MD: It didn’t always. I prefer direct action; I came up on it, I believe in it. The most natural form of advocacy, though, seems always to be the hardest: in the home, in the classroom. I’ve never worked so hard as an activist as I have in my own classroom, at a family meal, in the checkout line at the grocery store. In one sense, I never stop advocating: I’m Deaf, genderqueer, & still alive. In others, I have a lot of work & learning left to do. Poems are a part of that, but a small one in comparison.
KN: When you were visiting Columbia, I asked how you view your work within the context of the current trend to stray from genre boundaries. Your answer was surprising; you said that you view teaching as your non-genre work. Could you elaborate on how your work and your teaching coincide right now?
MD: Over the last few years, the divide between my teaching & my work has widened insofar as I can’t seem to write regularly when I’m teaching full-time. I think I’m supposed to push against that, or want otherwise, but I feel good about it; I like focusing my attention in these ways. I travel so much for poetry throughout the academic year that it feels a little bit like I’m doing the community work alongside my teaching & then retreat into poems & poetkin & residencies during the breaks. Neither really ever quit, though; I’m always prepping for one during the other.
KN: In your thanks at the end, you wrote: “Many of these poems pay homage and owe their existence to the earnestness of my creative writing students, the critical eye of my colleagues, and the work of numerous poets whose readings, workshops, books, and exercises were made accessible to me…” You go on to give credit to other writers and even musicians whose work led directly to your own. How important would you say it is for a writer, of any genre or background, to be in conversation with other writers’ work?
MD: I’d argue we’re always already in conversation with other writers’ work, whether we’re reading it or not. I’m grateful to the poets & artists whose work has struck in me some kind of resonance or desire to respond, but I imagine I’m in just as much conversation with the folks I’m not reading, or who are not reading me. Aesthetics & access are frequently on my mind: how we come to believe work is good, what we are inclined to like & share, whose work we aren’t seeing & why. The call & response of poets is one way we re-examine & modify our oversights. I love watching contemporary poets respond to one another in poems. I think it’s a kind of incredible generosity, even & especially when it’s critique or talk-back. How lucky, to be tended in that way.

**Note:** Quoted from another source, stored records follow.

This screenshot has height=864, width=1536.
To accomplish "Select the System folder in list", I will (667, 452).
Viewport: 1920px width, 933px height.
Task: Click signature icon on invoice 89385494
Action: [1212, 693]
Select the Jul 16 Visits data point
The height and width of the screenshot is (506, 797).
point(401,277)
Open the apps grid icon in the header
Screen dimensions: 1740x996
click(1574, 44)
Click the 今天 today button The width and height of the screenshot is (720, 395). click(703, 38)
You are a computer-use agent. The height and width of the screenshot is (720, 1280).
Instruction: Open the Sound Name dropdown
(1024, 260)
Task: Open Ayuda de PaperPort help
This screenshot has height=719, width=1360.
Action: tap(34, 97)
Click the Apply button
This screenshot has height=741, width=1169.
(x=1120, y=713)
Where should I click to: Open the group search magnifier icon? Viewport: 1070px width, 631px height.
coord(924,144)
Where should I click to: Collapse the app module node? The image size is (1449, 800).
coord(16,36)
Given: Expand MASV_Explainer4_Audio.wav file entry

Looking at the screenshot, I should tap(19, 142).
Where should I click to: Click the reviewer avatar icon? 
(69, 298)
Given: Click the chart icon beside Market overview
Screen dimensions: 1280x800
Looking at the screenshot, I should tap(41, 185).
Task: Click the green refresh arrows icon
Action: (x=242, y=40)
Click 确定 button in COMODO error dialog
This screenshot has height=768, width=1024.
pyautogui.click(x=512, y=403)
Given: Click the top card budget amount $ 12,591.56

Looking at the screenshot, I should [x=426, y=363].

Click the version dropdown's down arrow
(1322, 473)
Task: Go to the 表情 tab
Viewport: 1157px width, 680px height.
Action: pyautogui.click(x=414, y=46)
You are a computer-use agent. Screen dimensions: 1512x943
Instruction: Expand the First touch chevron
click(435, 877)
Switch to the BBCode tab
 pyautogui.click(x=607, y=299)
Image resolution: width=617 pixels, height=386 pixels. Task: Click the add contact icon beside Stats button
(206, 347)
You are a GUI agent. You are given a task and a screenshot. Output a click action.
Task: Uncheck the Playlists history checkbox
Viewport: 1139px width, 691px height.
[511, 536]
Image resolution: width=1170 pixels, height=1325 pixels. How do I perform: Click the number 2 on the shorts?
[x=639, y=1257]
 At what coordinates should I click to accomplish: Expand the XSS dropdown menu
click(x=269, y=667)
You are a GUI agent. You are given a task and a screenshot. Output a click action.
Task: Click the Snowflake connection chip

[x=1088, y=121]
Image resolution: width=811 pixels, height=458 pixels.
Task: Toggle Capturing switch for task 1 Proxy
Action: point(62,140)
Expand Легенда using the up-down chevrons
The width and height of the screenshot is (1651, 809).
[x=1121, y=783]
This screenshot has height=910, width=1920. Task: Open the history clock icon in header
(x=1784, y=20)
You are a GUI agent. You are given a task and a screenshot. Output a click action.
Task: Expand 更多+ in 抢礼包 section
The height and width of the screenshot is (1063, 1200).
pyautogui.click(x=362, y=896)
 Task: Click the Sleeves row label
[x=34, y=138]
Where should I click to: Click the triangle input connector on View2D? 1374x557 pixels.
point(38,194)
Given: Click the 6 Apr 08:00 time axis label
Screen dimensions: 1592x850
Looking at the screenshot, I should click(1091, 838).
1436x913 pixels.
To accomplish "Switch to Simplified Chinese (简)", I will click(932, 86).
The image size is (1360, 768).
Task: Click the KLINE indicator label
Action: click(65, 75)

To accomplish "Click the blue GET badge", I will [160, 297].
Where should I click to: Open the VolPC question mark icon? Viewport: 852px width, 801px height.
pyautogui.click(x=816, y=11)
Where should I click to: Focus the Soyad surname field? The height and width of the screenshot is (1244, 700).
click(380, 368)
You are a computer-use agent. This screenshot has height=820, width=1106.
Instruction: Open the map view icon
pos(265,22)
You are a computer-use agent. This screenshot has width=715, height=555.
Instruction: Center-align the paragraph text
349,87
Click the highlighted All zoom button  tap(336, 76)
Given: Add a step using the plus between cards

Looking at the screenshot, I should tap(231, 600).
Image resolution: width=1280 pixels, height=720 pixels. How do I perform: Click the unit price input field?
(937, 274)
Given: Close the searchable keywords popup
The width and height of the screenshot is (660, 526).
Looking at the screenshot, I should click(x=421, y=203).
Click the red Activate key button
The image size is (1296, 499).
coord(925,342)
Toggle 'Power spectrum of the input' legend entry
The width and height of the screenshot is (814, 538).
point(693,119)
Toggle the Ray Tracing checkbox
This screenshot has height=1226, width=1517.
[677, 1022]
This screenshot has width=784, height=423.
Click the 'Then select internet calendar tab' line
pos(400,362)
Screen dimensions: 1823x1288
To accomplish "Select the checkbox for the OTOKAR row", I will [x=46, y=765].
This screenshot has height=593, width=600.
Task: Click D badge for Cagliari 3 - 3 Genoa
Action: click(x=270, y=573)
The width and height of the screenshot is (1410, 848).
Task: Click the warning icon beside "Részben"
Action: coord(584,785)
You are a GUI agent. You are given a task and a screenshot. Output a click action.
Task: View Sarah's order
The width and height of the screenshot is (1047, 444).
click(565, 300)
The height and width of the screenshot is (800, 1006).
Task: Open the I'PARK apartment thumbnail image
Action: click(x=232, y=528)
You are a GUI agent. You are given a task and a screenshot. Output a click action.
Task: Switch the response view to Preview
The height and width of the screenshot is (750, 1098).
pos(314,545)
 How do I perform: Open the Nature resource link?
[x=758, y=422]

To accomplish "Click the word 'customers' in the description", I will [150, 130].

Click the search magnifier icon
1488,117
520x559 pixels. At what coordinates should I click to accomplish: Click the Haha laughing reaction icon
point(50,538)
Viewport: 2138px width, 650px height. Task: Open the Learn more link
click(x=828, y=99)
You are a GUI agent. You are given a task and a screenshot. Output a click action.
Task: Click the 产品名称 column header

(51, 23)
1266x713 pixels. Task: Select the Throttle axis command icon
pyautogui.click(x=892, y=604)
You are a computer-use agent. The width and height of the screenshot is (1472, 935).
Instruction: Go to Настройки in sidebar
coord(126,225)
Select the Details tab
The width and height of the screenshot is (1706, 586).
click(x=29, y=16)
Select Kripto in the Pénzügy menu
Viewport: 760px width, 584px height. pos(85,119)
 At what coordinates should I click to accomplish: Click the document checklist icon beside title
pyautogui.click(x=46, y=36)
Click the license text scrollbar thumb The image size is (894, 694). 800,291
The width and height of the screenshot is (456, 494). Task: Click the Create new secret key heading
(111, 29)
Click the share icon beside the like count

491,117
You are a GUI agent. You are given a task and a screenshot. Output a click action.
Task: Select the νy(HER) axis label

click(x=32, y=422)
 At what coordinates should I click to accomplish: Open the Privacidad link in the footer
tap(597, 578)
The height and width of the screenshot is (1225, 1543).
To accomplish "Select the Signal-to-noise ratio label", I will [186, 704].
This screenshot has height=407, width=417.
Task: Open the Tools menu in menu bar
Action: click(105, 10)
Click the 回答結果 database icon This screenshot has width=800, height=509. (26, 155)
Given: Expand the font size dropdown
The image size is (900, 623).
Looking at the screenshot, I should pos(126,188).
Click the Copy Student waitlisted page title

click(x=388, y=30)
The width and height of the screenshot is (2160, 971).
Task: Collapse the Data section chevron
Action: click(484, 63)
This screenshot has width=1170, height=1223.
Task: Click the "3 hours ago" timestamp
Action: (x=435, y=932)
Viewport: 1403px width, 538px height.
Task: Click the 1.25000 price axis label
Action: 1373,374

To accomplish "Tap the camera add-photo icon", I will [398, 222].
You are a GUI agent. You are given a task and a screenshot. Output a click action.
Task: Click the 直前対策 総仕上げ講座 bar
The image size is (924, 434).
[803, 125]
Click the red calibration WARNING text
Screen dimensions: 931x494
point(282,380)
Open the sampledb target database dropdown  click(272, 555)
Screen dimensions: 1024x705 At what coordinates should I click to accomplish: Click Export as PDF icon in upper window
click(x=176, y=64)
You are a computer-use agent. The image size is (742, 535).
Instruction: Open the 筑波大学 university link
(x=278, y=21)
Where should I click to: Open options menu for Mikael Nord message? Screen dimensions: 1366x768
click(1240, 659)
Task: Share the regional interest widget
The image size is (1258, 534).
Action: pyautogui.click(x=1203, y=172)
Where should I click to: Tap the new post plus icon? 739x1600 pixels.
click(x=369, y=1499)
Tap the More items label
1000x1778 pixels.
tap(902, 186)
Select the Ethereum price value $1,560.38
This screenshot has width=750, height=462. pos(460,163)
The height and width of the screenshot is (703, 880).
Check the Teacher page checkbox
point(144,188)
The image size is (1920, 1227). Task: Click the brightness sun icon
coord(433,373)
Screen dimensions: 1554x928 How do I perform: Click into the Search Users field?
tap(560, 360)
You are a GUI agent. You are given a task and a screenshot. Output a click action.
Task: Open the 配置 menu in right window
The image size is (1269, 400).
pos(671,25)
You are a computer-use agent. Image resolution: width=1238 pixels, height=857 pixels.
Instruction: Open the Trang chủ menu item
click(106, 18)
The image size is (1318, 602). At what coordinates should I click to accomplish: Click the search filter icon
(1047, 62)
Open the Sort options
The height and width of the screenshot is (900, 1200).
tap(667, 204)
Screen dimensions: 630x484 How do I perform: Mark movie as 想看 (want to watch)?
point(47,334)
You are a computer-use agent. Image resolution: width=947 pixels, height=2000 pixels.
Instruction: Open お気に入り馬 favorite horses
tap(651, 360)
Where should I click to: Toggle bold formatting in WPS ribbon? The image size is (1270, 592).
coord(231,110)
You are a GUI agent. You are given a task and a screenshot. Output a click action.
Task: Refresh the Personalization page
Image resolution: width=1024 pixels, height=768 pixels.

KN: Last Psalm has received so much recognition; it was the winner of the Barrow Street Press Poetry Prize and The Publishing Triangle’s 2015 Audre Lorde Award, and a finalist for the 2016 Kate Tufts Discovery Award from Claremont Graduate University, a 2015 Lambda Literary Award in Poetry, and Jacar Press’ Julie Suk Award. After all of that, I know that I’m not the only one looking forward to reading more of your work. Can you tell me a little about what your next project will look like?
MD: I’ve tried to answer this question fifteen different ways. What I can tell you is this: I’m writing it & slowly. For the last year, I’ve felt a little rushed, a little frantic about it. More recently, I started enjoying taking my time. New things are happening because of it & I finally feel like I’m writing the poems that will actually make the cut. It’s exciting work & scary, too. I’m trying to push off a lot of undue pressure surrounding sound & nondisabled readers & the weight of publication. I’m trying to rethink my own education in craft & how much of it was rooted in learning to labor for a reader that is nothing like me. I’m trying to become a student of a different kind of movement. Mostly I just feel really lucky.